[Items stored from a collection]
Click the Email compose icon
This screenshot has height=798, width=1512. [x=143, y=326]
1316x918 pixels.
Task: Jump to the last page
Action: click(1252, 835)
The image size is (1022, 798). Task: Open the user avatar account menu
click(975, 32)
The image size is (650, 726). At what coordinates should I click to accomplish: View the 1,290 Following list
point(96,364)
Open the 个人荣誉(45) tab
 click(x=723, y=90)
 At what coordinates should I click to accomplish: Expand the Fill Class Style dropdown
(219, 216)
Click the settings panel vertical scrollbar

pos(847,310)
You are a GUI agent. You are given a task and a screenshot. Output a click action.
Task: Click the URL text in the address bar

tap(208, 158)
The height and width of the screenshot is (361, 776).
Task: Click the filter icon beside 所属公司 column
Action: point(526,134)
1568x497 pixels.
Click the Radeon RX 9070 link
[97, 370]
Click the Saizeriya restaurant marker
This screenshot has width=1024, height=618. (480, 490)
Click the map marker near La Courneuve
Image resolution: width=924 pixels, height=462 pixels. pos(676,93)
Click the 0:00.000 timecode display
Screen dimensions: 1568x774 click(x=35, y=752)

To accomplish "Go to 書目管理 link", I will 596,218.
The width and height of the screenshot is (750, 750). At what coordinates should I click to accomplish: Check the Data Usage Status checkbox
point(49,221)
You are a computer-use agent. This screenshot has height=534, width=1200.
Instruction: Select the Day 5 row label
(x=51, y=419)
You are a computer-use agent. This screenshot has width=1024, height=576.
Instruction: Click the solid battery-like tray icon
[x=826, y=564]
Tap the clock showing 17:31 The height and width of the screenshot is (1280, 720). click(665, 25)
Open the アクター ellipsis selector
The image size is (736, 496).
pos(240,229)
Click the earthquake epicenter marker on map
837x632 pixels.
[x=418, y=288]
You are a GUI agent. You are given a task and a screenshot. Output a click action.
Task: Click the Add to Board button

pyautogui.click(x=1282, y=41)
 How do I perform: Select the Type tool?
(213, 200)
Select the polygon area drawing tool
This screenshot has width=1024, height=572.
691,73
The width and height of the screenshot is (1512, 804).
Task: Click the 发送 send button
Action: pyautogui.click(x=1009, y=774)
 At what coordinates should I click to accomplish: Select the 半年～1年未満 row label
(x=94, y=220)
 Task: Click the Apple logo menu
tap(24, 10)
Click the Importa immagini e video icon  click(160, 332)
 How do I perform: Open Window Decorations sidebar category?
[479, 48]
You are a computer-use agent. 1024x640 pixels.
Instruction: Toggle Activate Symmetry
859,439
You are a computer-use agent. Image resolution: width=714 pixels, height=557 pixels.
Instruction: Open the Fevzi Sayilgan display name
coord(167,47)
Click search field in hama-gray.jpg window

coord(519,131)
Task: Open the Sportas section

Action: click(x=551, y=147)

Work to do —
Rewrite all of the records above, replacing every occurrence of "computer-use agent" with "desktop automation agent" and keeping everything else unchanged.

Expected output —
Click the Email compose icon
This screenshot has height=798, width=1512. [x=143, y=326]
1316x918 pixels.
Task: Jump to the last page
Action: click(1252, 835)
The image size is (1022, 798). Task: Open the user avatar account menu
click(975, 32)
The image size is (650, 726). At what coordinates should I click to accomplish: View the 1,290 Following list
point(96,364)
Open the 个人荣誉(45) tab
 click(x=723, y=90)
 At what coordinates should I click to accomplish: Expand the Fill Class Style dropdown
(219, 216)
Click the settings panel vertical scrollbar

pos(847,310)
You are a GUI agent. You are given a task and a screenshot. Output a click action.
Task: Click the URL text in the address bar

tap(208, 158)
The height and width of the screenshot is (361, 776).
Task: Click the filter icon beside 所属公司 column
Action: point(526,134)
1568x497 pixels.
Click the Radeon RX 9070 link
[97, 370]
Click the Saizeriya restaurant marker
This screenshot has width=1024, height=618. (480, 490)
Click the map marker near La Courneuve
Image resolution: width=924 pixels, height=462 pixels. pos(676,93)
Click the 0:00.000 timecode display
Screen dimensions: 1568x774 click(x=35, y=752)

To accomplish "Go to 書目管理 link", I will 596,218.
The width and height of the screenshot is (750, 750). At what coordinates should I click to accomplish: Check the Data Usage Status checkbox
point(49,221)
You are a desktop automation agent. This screenshot has height=534, width=1200.
Instruction: Select the Day 5 row label
(x=51, y=419)
You are a desktop automation agent. This screenshot has width=1024, height=576.
Instruction: Click the solid battery-like tray icon
[x=826, y=564]
Tap the clock showing 17:31 The height and width of the screenshot is (1280, 720). click(665, 25)
Open the アクター ellipsis selector
The image size is (736, 496).
pos(240,229)
Click the earthquake epicenter marker on map
837x632 pixels.
[x=418, y=288]
You are a GUI agent. You are given a task and a screenshot. Output a click action.
Task: Click the Add to Board button

pyautogui.click(x=1282, y=41)
 How do I perform: Select the Type tool?
(213, 200)
Select the polygon area drawing tool
This screenshot has width=1024, height=572.
691,73
The width and height of the screenshot is (1512, 804).
Task: Click the 发送 send button
Action: pyautogui.click(x=1009, y=774)
 At what coordinates should I click to accomplish: Select the 半年～1年未満 row label
(x=94, y=220)
 Task: Click the Apple logo menu
tap(24, 10)
Click the Importa immagini e video icon  click(160, 332)
 How do I perform: Open Window Decorations sidebar category?
[479, 48]
You are a desktop automation agent. 1024x640 pixels.
Instruction: Toggle Activate Symmetry
859,439
You are a desktop automation agent. Image resolution: width=714 pixels, height=557 pixels.
Instruction: Open the Fevzi Sayilgan display name
coord(167,47)
Click search field in hama-gray.jpg window

coord(519,131)
Task: Open the Sportas section

Action: click(x=551, y=147)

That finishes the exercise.